Task brief
Please print all of the records shown below, exactly as given.

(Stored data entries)

- - - - - - -

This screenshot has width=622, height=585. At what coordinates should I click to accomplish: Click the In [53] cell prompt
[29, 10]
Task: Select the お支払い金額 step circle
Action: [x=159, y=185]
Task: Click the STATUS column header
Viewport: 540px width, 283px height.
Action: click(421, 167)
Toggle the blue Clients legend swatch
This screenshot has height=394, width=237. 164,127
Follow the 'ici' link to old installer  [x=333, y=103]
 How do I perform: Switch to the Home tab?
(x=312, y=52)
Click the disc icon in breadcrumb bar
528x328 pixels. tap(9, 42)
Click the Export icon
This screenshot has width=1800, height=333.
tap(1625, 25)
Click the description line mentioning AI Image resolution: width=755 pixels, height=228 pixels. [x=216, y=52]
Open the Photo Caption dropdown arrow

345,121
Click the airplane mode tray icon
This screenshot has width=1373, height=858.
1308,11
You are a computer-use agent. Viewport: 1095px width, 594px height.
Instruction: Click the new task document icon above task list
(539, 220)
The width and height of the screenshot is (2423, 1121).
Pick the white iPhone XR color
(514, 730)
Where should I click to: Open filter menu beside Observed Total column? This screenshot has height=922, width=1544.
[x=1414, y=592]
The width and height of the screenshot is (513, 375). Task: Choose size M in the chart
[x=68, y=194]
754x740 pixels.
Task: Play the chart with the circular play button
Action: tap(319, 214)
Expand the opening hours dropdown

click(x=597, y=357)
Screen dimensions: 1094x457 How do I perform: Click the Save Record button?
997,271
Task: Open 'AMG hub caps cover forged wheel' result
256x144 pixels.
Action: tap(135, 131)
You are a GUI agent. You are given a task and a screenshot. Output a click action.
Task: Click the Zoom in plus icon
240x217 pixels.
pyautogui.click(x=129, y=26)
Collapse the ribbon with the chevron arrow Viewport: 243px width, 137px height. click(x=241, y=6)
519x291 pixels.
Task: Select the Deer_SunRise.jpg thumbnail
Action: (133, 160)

- - - - - - -

Exercise answer
This screenshot has width=622, height=585. At what coordinates should I click to accomplish: Click the In [53] cell prompt
[29, 10]
Task: Select the お支払い金額 step circle
Action: [x=159, y=185]
Task: Click the STATUS column header
Viewport: 540px width, 283px height.
Action: click(421, 167)
Toggle the blue Clients legend swatch
This screenshot has height=394, width=237. 164,127
Follow the 'ici' link to old installer  [x=333, y=103]
 How do I perform: Switch to the Home tab?
(x=312, y=52)
Click the disc icon in breadcrumb bar
528x328 pixels. tap(9, 42)
Click the Export icon
This screenshot has width=1800, height=333.
tap(1625, 25)
Click the description line mentioning AI Image resolution: width=755 pixels, height=228 pixels. [x=216, y=52]
Open the Photo Caption dropdown arrow

345,121
Click the airplane mode tray icon
This screenshot has width=1373, height=858.
1308,11
You are a computer-use agent. Viewport: 1095px width, 594px height.
Instruction: Click the new task document icon above task list
(539, 220)
The width and height of the screenshot is (2423, 1121).
Pick the white iPhone XR color
(514, 730)
Where should I click to: Open filter menu beside Observed Total column? This screenshot has height=922, width=1544.
[x=1414, y=592]
The width and height of the screenshot is (513, 375). Task: Choose size M in the chart
[x=68, y=194]
754x740 pixels.
Task: Play the chart with the circular play button
Action: tap(319, 214)
Expand the opening hours dropdown

click(x=597, y=357)
Screen dimensions: 1094x457 How do I perform: Click the Save Record button?
997,271
Task: Open 'AMG hub caps cover forged wheel' result
256x144 pixels.
Action: tap(135, 131)
You are a GUI agent. You are given a task and a screenshot. Output a click action.
Task: Click the Zoom in plus icon
240x217 pixels.
pyautogui.click(x=129, y=26)
Collapse the ribbon with the chevron arrow Viewport: 243px width, 137px height. click(x=241, y=6)
519x291 pixels.
Task: Select the Deer_SunRise.jpg thumbnail
Action: (133, 160)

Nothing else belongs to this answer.